> [WHAT THIS TASK INVOLVES]:
Wherever "computer" appears in a line of the listing, that line should be returned.
Segment Start: MATERIALS PROVIDED
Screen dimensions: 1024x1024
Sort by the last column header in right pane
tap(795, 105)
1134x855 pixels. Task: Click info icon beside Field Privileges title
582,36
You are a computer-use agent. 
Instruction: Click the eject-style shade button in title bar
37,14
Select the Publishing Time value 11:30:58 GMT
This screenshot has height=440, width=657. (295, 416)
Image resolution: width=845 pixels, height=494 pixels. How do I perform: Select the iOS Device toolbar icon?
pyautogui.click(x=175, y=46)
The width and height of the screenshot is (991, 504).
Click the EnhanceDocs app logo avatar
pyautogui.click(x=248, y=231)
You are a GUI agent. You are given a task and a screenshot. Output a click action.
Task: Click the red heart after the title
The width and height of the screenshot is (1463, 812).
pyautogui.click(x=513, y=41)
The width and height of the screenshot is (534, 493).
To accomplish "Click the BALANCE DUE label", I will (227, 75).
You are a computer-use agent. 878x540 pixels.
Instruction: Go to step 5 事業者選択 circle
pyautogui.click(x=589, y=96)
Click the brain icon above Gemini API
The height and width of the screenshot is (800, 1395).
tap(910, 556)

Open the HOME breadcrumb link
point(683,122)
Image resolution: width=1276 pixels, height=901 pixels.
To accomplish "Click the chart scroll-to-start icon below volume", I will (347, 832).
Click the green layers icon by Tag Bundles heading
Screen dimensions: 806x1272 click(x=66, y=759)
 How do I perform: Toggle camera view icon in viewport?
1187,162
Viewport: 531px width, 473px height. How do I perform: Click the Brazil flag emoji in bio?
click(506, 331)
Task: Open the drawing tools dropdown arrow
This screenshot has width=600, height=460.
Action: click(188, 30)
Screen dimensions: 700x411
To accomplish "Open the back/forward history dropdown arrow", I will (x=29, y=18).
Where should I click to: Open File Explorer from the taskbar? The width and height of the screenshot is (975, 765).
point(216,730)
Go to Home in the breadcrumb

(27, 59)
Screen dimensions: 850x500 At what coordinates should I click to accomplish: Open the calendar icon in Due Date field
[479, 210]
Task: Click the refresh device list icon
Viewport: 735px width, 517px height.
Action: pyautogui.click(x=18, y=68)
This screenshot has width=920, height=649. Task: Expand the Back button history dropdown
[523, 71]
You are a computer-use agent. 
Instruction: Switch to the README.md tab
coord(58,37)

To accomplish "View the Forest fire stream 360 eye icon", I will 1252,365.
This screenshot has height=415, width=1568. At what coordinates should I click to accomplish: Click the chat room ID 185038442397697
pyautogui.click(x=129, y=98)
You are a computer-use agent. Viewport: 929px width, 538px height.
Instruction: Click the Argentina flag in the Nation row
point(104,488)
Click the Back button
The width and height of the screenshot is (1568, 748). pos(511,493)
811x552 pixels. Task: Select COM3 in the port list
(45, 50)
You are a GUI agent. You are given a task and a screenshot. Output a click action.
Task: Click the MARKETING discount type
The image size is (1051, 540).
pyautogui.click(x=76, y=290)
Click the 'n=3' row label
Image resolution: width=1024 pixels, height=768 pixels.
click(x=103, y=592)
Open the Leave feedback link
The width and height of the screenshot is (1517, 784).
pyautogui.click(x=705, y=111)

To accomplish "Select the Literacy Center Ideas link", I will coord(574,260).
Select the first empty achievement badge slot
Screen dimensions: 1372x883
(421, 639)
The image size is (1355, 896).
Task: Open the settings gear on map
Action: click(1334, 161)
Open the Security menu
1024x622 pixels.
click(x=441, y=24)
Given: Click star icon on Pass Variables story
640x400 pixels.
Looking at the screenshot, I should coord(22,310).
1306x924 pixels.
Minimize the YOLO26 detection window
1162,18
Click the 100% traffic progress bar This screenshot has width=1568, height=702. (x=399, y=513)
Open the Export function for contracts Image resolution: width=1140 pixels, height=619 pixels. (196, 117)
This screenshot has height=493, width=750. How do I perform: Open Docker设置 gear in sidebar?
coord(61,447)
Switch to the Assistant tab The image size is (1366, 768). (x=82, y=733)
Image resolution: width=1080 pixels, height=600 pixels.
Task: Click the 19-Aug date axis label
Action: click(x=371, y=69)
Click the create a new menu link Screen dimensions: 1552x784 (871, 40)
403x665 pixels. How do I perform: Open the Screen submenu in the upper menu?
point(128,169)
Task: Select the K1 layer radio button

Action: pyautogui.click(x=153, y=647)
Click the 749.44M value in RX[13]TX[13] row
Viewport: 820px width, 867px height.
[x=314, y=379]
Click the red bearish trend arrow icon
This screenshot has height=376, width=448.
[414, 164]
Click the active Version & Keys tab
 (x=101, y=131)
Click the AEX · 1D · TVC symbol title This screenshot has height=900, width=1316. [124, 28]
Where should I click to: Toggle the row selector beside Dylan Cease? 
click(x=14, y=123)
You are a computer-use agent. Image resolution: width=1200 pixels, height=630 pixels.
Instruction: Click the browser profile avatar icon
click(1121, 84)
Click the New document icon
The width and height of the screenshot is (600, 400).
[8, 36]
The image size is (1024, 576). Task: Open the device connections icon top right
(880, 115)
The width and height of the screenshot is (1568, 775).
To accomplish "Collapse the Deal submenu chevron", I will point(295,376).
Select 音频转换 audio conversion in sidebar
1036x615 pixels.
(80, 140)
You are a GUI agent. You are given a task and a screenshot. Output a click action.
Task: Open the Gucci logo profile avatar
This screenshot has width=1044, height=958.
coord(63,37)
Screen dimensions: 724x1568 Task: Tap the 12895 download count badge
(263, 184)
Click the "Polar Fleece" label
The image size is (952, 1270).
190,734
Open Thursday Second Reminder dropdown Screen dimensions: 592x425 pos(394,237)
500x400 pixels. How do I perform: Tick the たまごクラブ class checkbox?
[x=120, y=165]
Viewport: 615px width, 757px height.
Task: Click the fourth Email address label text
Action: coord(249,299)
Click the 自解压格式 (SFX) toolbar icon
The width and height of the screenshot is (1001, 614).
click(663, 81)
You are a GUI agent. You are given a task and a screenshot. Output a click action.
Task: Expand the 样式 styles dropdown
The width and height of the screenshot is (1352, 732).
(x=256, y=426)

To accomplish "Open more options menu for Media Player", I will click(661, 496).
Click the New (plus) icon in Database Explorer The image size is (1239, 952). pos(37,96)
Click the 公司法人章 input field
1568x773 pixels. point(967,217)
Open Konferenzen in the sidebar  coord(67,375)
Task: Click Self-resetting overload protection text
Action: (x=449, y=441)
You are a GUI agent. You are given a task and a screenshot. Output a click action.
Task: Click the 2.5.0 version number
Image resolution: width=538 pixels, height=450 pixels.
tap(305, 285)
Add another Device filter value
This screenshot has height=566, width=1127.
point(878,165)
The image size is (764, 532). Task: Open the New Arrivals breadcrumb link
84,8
Segment End: MATERIALS PROVIDED
> [FINISHED TASK]:
You are a computer-use agent. 
You are a computer-use agent. 878x540 pixels.
You are a computer-use agent. 
You are a computer-use agent. Viewport: 929px width, 538px height.
You are a computer-use agent. Image resolution: width=1200 pixels, height=630 pixels.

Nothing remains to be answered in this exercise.